As many of you know 1 of the things I pray for you as a congregation on a daily basis is Psalm 143, particularly verse 8 which says Let me hear Your lovingkindness in the morning for I trust in You. Teach me the way in which I should walk for to You I lift up my soul.
Each day I pray that each one of you would experience the lovingkindness of God in your lives. Often I pray for you individually by name, especially for those of you who are going through troubling times.
I also pray that each of us would be a vessel or a channel of God’s lovingkindness to others. Let me ask you to do a couple of things from this passage of Scripture.

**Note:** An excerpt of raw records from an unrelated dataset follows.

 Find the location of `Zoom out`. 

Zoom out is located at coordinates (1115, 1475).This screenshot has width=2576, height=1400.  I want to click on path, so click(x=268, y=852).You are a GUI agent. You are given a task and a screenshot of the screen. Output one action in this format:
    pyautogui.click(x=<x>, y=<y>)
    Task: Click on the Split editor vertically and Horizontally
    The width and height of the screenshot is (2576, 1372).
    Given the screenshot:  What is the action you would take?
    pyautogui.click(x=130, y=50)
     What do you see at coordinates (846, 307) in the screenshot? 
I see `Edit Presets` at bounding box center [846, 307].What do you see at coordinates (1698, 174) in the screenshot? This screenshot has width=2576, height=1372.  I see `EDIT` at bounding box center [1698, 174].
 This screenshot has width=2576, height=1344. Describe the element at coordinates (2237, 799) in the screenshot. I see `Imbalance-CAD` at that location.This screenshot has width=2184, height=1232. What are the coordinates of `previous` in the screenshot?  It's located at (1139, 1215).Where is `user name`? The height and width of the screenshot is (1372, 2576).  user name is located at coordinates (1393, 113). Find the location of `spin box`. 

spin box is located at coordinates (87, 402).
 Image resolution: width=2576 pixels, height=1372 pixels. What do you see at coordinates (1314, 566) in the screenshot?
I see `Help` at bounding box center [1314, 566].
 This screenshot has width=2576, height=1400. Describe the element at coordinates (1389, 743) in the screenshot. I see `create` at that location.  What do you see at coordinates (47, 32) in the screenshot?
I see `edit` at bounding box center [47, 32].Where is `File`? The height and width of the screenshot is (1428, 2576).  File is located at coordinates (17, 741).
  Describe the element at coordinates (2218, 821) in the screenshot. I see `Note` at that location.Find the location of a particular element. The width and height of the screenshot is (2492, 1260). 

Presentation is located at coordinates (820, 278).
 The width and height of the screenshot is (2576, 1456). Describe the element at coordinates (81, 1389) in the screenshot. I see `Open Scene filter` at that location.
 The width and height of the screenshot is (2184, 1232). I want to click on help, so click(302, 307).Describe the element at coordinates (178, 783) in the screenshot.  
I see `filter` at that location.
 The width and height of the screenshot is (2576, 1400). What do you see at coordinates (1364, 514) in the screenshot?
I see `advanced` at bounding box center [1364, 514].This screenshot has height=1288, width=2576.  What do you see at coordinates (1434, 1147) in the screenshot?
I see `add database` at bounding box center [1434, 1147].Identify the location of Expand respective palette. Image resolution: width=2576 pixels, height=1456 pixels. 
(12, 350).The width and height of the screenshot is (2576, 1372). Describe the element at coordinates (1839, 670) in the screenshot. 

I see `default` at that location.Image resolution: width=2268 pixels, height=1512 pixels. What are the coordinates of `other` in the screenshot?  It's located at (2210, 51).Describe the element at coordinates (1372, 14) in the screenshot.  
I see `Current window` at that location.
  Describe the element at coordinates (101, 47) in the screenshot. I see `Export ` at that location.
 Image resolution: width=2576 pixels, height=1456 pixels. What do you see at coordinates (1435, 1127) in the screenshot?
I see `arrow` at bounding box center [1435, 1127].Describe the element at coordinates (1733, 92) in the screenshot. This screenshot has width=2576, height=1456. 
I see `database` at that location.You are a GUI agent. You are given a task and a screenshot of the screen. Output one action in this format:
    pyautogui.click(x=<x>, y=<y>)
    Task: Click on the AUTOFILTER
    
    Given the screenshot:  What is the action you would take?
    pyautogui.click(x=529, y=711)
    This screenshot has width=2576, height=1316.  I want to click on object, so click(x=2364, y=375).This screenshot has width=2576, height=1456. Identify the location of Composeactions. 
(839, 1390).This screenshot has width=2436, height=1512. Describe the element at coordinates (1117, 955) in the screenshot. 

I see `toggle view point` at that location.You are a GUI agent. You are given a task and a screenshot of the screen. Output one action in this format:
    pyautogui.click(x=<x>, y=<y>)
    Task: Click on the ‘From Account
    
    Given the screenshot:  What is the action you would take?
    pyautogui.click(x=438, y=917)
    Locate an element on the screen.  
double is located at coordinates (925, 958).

First, look for instances of God’s loving kindness in your life. I’m convinced that God’s lovingkindness is poured out every day and very often we don’t recognize it. Take some time to actively look for God’s lovingkindness at work in your life. (And don’t forget to return thanks to Him for it.)
Secondly let me ask you to commit yourself to being a channel of God’s lovingkindness to others on a daily basis. Again, keeping in mind that we are trying to stay in touch with one another as a Congregation, let me ask you to extend that lovingkindness to someone in the Congregation on a daily basis. What form that takes is up to you. It could be an email or text or phone call. It could take the form of a small gift or a bought or homemade goodie. The possibilities are endless, limited only by your imagination. Secondly, let me ask you to do something we should be doing on a daily basis anyway and ask you to purposefully extend this lovingkindness to your family. We all have friends who are not part of our congregation. Perhaps they belong to another congregation or no congregation at all. Let’s extend God’s lovingkindness to them. And finally, as opportunities arise and you can do so safely, let me ask you to extend the lovingkindness of God to strangers.
Let’s end today’s Midweek devotional with a passage of encouragement from the writings of the Apostle Peter
6 humble yourselves under the mighty hand of God, that He may exalt you at the proper time, 7 casting all your anxiety on Him, because He cares for you.
8 Be of sober spirit, be on the alert. Your adversary, the devil, prowls around like a roaring lion, seeking someone to devour.
9 But resist him, firm in your faith, knowing that the same experiences of suffering are being accomplished by your brethren who are in the world.
10 After you have suffered for a little while, the God of all grace, who called you to His eternal glory in Christ, will Himself perfect, confirm, strengthen and establish you. 11 To Him be dominion forever and ever. Amen. (I Peter 5)
And now: May the Lord bless you and keep you, may He make His face shine upon you and be gracious unto you. May the Lord lift up His countenance to you and give you peace. Amen
May you be blessed and be a blessing!